## Data listing
= = =

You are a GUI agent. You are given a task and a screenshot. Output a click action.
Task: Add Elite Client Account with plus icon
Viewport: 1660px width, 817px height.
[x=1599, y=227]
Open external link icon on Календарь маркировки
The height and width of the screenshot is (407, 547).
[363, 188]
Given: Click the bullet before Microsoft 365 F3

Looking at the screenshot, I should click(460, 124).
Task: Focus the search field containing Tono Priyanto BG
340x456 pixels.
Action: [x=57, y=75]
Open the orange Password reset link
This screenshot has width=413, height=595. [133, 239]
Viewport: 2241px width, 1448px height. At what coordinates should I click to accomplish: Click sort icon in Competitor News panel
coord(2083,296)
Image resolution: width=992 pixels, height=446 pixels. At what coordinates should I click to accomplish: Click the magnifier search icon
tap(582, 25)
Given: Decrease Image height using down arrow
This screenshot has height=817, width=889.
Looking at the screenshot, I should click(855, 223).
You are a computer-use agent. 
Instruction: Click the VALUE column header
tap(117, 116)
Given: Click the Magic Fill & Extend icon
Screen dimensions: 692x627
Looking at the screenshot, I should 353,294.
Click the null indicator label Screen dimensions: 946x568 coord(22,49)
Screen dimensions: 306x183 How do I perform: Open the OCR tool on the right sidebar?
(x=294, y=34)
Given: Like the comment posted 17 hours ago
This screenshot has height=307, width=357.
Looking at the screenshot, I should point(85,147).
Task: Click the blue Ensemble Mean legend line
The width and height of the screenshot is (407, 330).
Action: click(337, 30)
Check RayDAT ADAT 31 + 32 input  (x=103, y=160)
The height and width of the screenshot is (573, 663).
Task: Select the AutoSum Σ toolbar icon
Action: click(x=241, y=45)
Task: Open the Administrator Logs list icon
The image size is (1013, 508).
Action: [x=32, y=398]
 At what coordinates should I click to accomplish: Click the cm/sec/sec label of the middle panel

= = =

Echo the data from its start through the line containing "coord(2083,296)", inclusive.

## The response
You are a GUI agent. You are given a task and a screenshot. Output a click action.
Task: Add Elite Client Account with plus icon
Viewport: 1660px width, 817px height.
[x=1599, y=227]
Open external link icon on Календарь маркировки
The height and width of the screenshot is (407, 547).
[363, 188]
Given: Click the bullet before Microsoft 365 F3

Looking at the screenshot, I should click(460, 124).
Task: Focus the search field containing Tono Priyanto BG
340x456 pixels.
Action: [x=57, y=75]
Open the orange Password reset link
This screenshot has width=413, height=595. [133, 239]
Viewport: 2241px width, 1448px height. At what coordinates should I click to accomplish: Click sort icon in Competitor News panel
coord(2083,296)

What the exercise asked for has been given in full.